Activity =
Print the lines in the listing below starting at the line with "Viewport: 579px width, 276px" and ending at the line with "Image resolution: width=1215", both included. Reproduce them exactly and omit every picture.

Source information =
* * * * * * *
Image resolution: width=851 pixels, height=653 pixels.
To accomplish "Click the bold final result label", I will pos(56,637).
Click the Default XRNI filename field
* * * * * * *
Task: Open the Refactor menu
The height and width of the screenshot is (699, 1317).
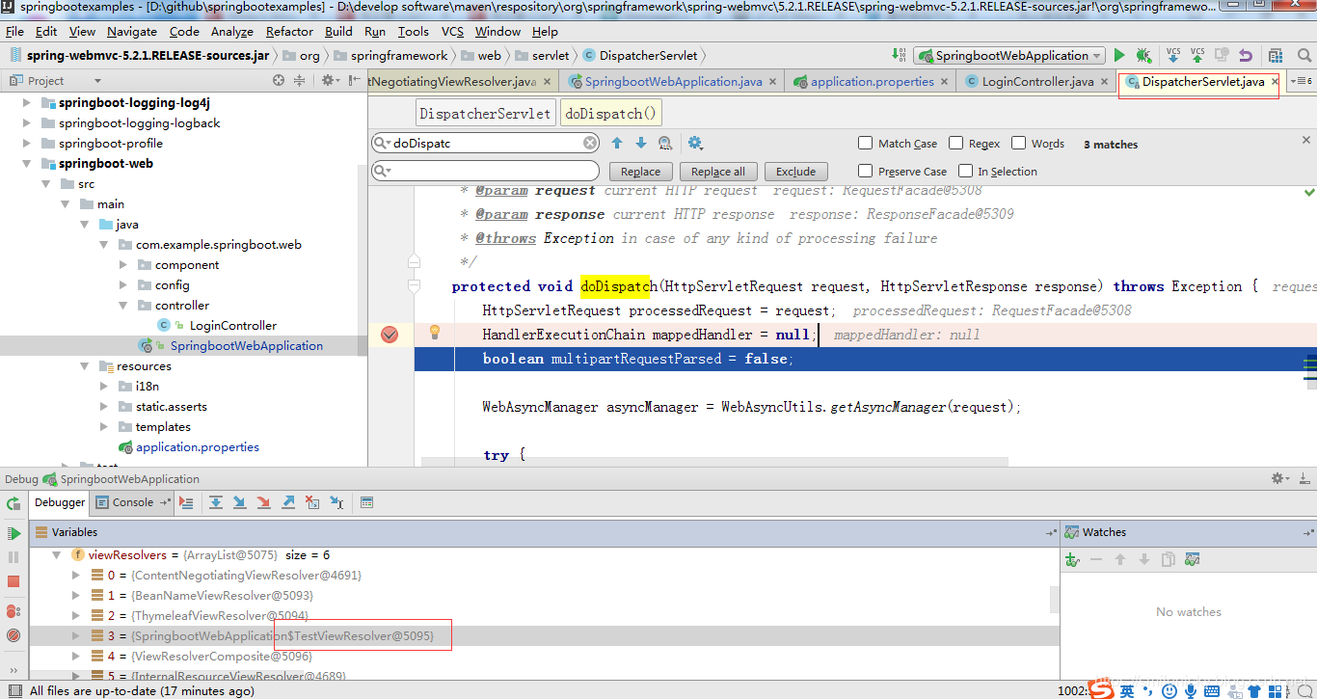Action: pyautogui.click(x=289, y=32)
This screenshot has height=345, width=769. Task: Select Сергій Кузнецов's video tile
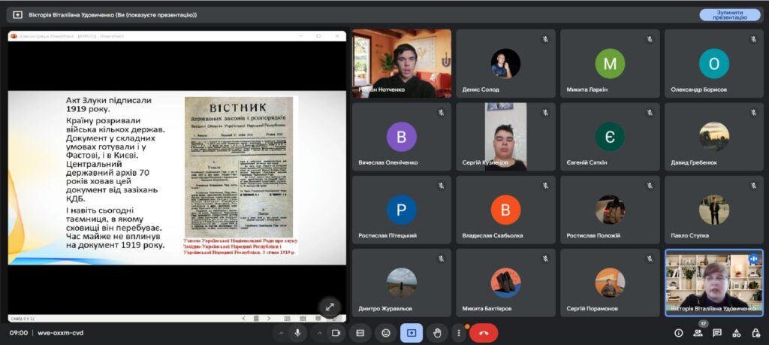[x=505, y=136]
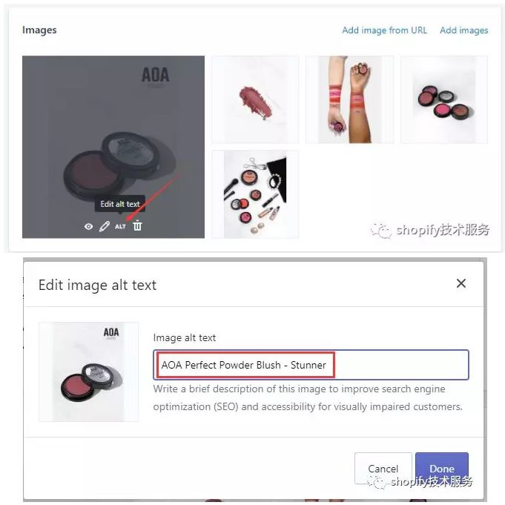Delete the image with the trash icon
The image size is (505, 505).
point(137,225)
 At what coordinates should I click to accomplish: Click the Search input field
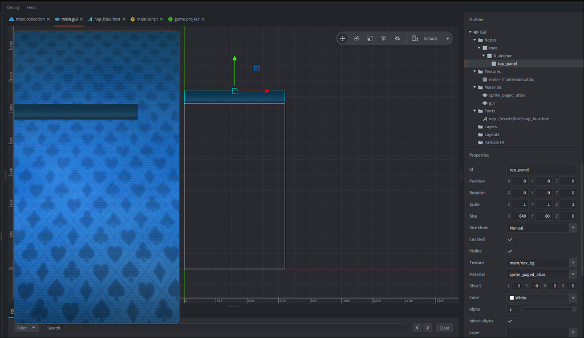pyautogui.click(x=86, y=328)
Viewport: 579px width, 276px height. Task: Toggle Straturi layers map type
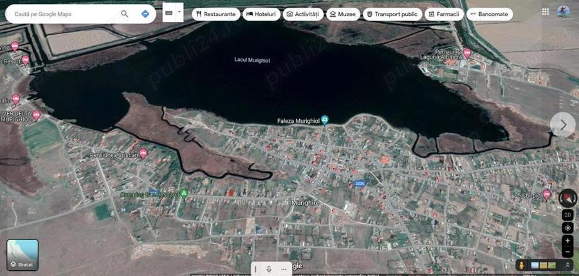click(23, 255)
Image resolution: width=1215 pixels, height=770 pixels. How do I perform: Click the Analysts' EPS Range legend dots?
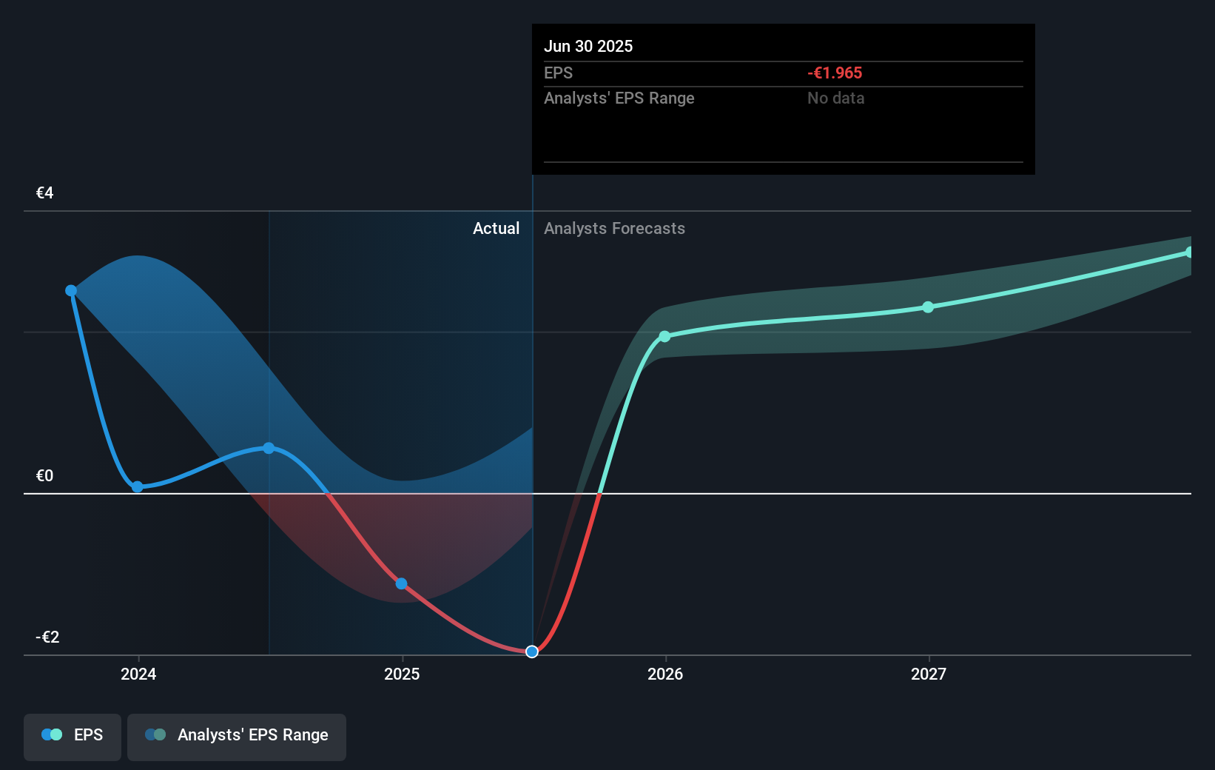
* * * * * * *
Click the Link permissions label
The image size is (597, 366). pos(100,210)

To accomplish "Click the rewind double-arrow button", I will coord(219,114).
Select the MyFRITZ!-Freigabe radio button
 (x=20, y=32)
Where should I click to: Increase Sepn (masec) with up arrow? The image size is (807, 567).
* * * * * * *
Output for this exercise =
Viewport: 579px width, 276px height. Task: Toggle Straturi layers map type
click(23, 255)
Image resolution: width=1215 pixels, height=770 pixels. How do I perform: Click the Analysts' EPS Range legend dots?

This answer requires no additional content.